State v. Gonzales

Summarized by:

  • Court: Oregon Court of Appeals
  • Area(s) of Law: Criminal Procedure
  • Date Filed: 10-01-2014
  • Case #: A150682
  • Judge(s)/Court Below: Ortega, P.J. for the Court; DeMuniz, S.J., and DeVore, J.
  • Full Text Opinion

A police officer cannot rely on the "good-faith exception" to the Fourth Amendment of the U.S. Constitution to impound a car that does not impede traffic or pose a threat to safety when that police officer should have been on notice that the "community-caretaker exception" does not apply.

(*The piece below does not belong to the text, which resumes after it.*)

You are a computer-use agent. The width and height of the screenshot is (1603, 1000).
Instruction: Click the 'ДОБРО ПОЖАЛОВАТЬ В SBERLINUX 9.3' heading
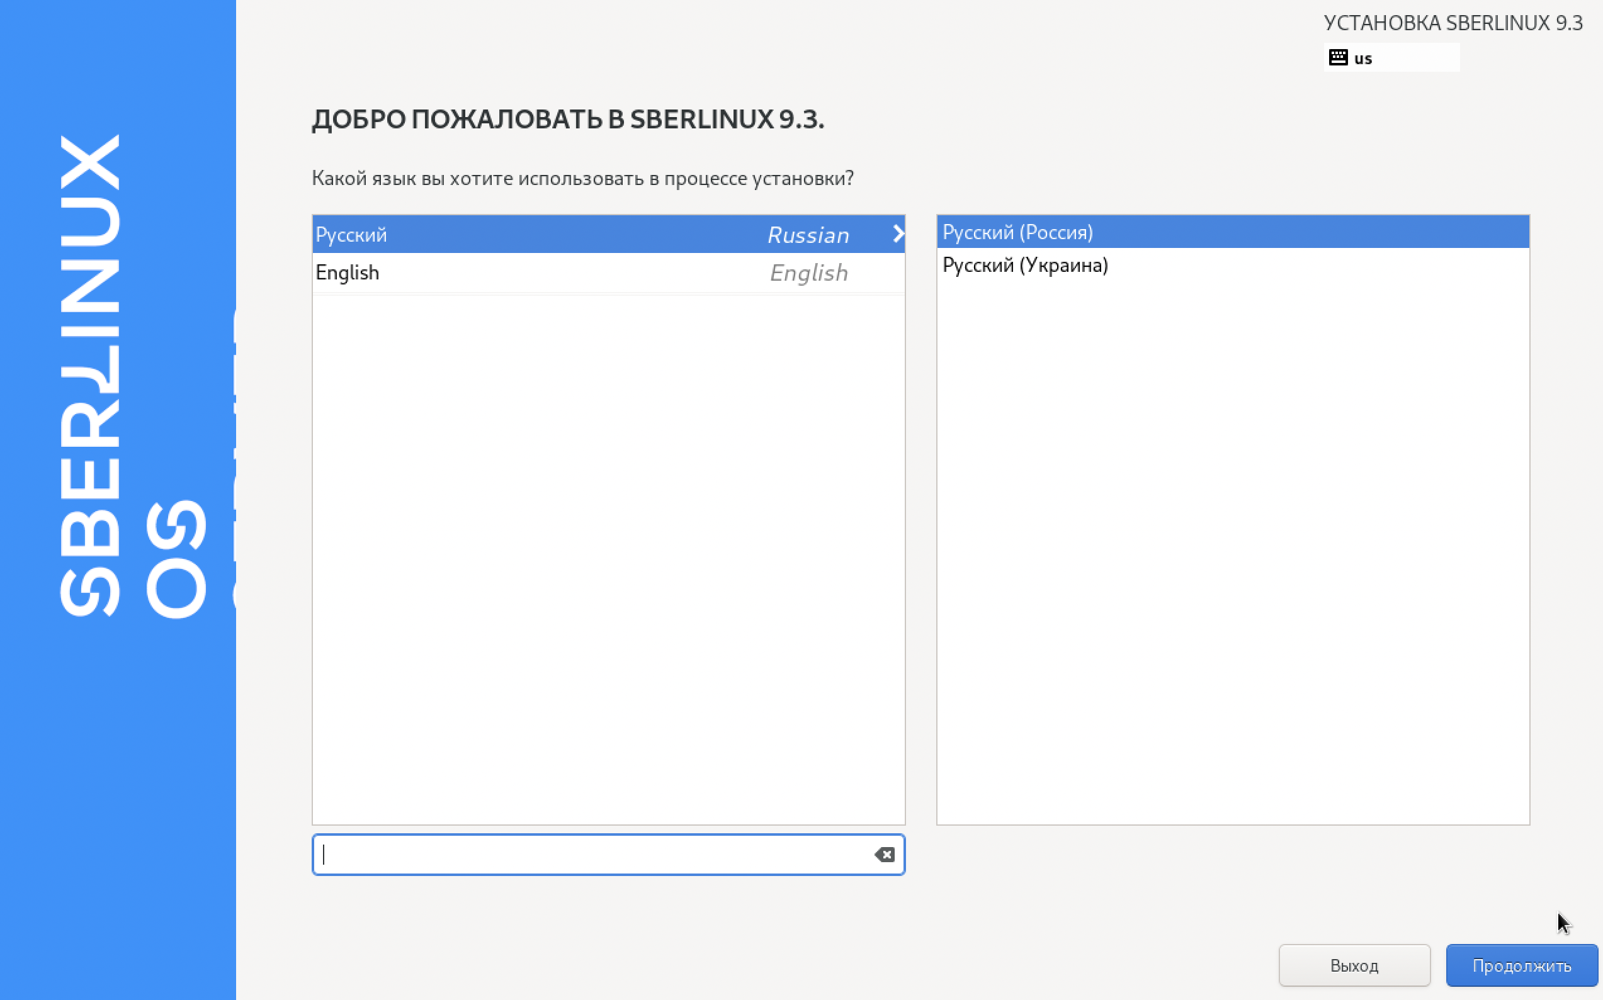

For the second time, Defendant appealed a motion to suppress evidence granted by the trial court. In this appeal, Defendant alleges that the impoundment of his motor vehicle, resulting in the discovery of a controlled substance, was unconstitutional. Defendant argues that because he parked in his own driveway, the vehicle did not impede traffic or pose a threat to public safety, thereby prohibiting impoundment under the “community-caretaker exception.” On appeal, the state argues that the police officer was relying on the “good-faith exception.” Recently, the Ninth Circuit held that it was unconstitutional to rely on the “community-caretaker exception” in very similar circumstances involving the same police department relying on ORS 809.720 or the applicable Cornelius city code. The Court found it objectively unreasonable for the officer to rely on the same law to perform an impoundment in substantially similar circumstances such as those in this case, as the officer should have known the extent of the law. The Court agreed with Defendant, holding that the “good-faith exception” did not apply, as the officer should have known the impoundment was unconstitutional when the vehicle as parked did not pose a threat to public safety or impediment to traffic. Reversed.